I do something similar to kilchhofer, but for strings I usually mix filtered noise with a +5V offset, then VCA that mix with a very quick envelope to act as the exciter. Or I’ll envelope filtered noise on its own, and mix that in with a shorter burst of DC voltage like a trigger pulse that fires off along with the envelope. Just sending envelopes straight into the resonator works too, but usually leads to a thin sound. Adding the filtered noise seems most useful for filling out the low end.

I messed around with some envelope shapes inspired by Zadar last night and got good results. I use a Sin Phi Miasma for envelopes, which is a Befaco Rampage with extra goodies, including a 4 quadrant multiplier output, so using that with one channel set to chaotic, audio rate oscillation and the other to a quick envelope gave interesting results. (I didn’t test out how similar this is to just VCAing a regular oscillator to act as an exciter but I imagine it would be similar since that’s essentially what the 4 quadrant multiplier is doing here.)
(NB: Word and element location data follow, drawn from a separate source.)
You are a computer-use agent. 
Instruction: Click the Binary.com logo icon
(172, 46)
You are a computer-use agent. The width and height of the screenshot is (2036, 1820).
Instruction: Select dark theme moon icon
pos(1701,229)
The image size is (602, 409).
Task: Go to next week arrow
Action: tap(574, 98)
Adjusting the tilt of the oscillator portion, similar to how Zadar can stretch out and skew its envelope shapes, has a very noticeable effect on the tone of the resulting sound, similar to plucking a string in different places along its length. It’d be great to control that with a joystick or something to add expression to your notes.

Unrelated, but last night I also found that for string patches, adding a little bit of self-FM from the filter in your feedback path sounds great and makes the string seem a bit more natural. You can push the feedback a little harder, too since it can’t run away as easily with the filter frequency moving around.